Personally examining the items around a book you’ve found is a great way to find related works on a given subject.

For many first year and sophomore students, fall break is a true respite from the academic demands of college life. For many juniors and seniors, however, it is a time of simultaneous relief and moderated despair as Princeton’s independent work requirements loom large. This is the position I find myself in. So gather round, friends, it’s time to talk independent work—specifically, how I found a general research area for my first JP. New to the JP game as I am, I feel rather unqualified to offer advice on how to “conquer” it or plan a totally coherent project right from the start. This will not be that kind of post. Rather, I’ll share some thoughts on beginning my own JP research process, which should illuminate some of the methods I used to cut down the uncertainty around my project and to find something like a workable topic. While I hope this is a useful guide for anyone facing the JP, I should note that it will probably be the most applicable to those in departments where fall independent work is not structured around a research seminar.

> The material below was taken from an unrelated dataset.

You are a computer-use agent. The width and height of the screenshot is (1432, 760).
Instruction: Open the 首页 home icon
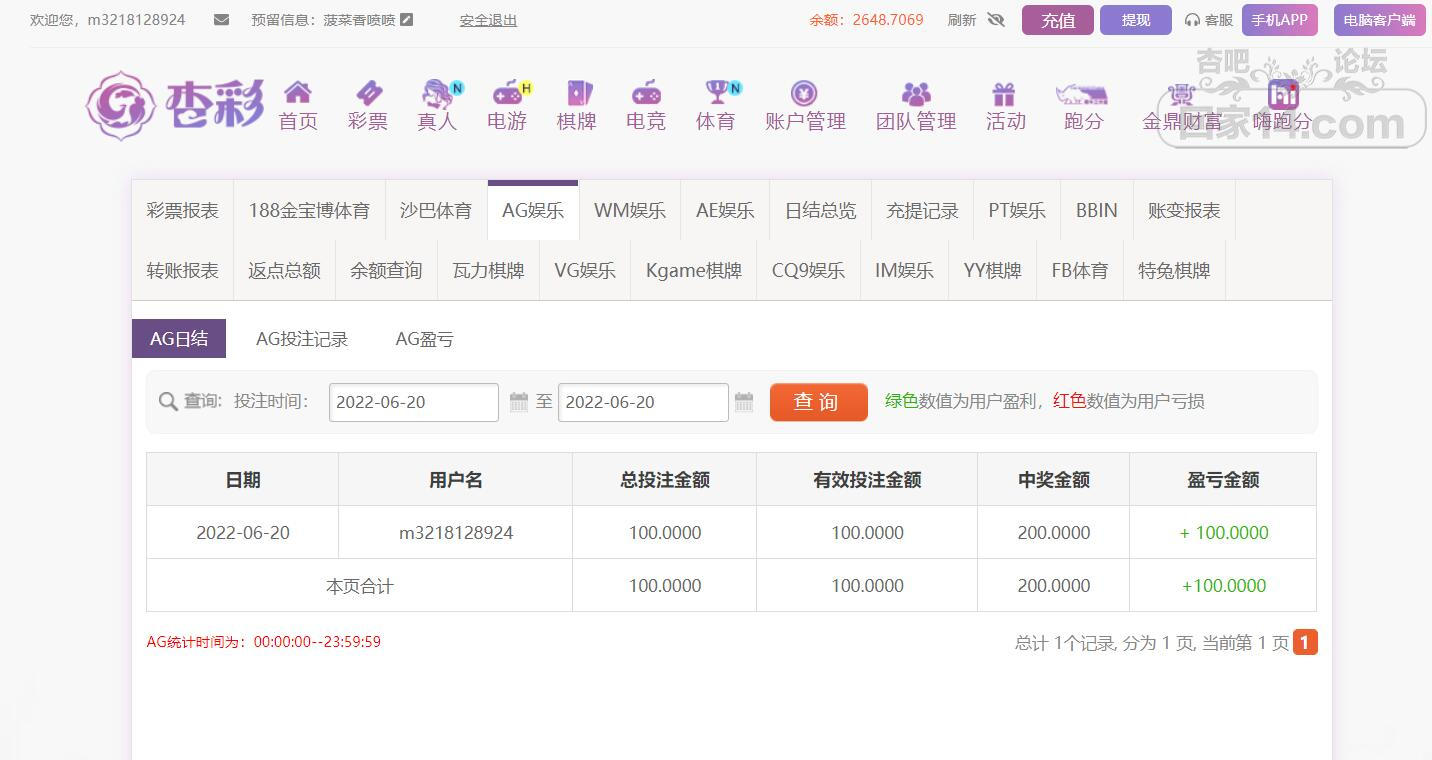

If your department is anything like mine (Religion), then you probably received some, but not much, guidance on picking a research topic. Some common advice I heard was to think back to previous classes taken in the department and use those as a starting point for one’s research. This didn’t help me a great deal, however, because I had taken only one course in my major before declaring. So, I was more or less on my own to survey the discipline and come up with a suitable independent work topic.

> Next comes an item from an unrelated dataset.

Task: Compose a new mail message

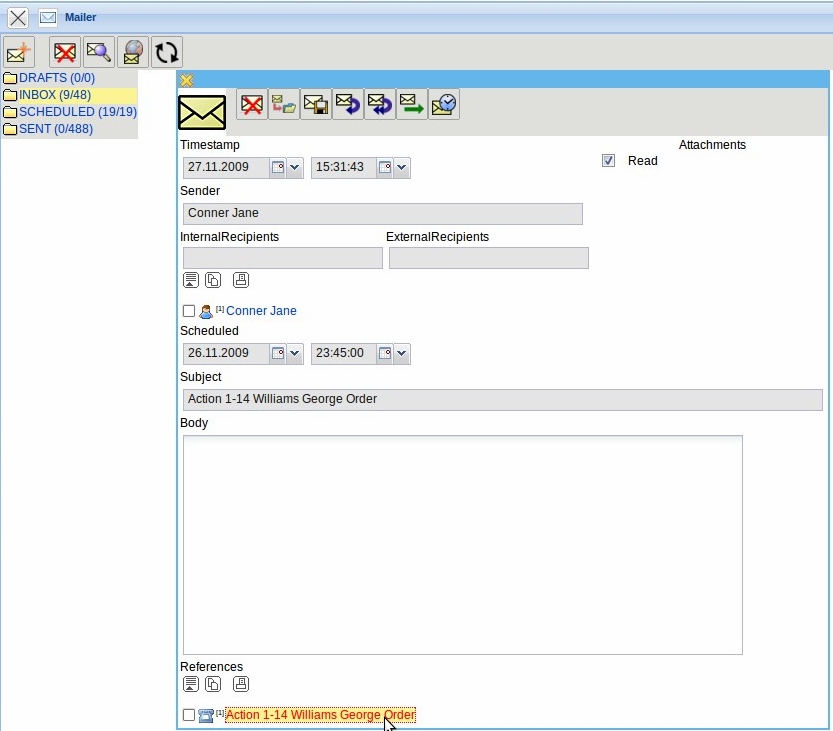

Even without a lot of departmental coursework under my belt, I still had interests. Indeed, I knew I was interested in the intersection of religion and politics in the United States. Broad as that may sound, it was enough to start researching (i.e., reading). Research tip: once you find a helpful book, look at its library shelf-mates—because of the organizational system used by the Princeton librarians, books on similar topics will be stored together. You can do this digitally, too, but rumor has it that certain discipline-specific librarians will hand-pick important and/or recent works for storage in the library itself, as opposed to Princeton’s massive off-site storage location.  In other words, showing up in person has its benefits.

While I’m still hesitant to say that I’ve “found” my final topic, I have narrowed it down further to the role of religion in the politics surrounding the US Supreme Court. Perhaps the main piece of “advice” I can offer here is to reflect on your durable interests—that is, those that won’t disappear halfway through your project—and to read as much as you can in that area.

Piggybacking off of this main idea, I also suggest talking to preceptors, professors, mentors, and friends about your emergent topic. Sometimes I find that a seemingly solid idea doesn’t hold up when I try to talk through it with someone else, but other times, it’s the inverse: I actually have something to say that I didn’t even realize. In short, talking is a great way to get the gears of your brain going, which is always helpful when trying to plan the biggest research project of your life—so far!

I hope that these points of reflection are helpful for any of my fellow juniors out there wrestling with the JP. For further reading on the JP, I recommend taking a look at my fellow PCUR Andrea’s post on choosing a topic, which is geared toward those in departments with research seminars. It seems to me that the earliest stages of a research project can be the most stressful or worrisome to think about, when everything is very much abstract and little is committed to paper. Let us conquer the fear, friends. Reflect, read, take notes, talk it out, rinse, and repeat. Such is the basic outline of the research cycle, and if we put in the work, I trust that we’ll each find our reward.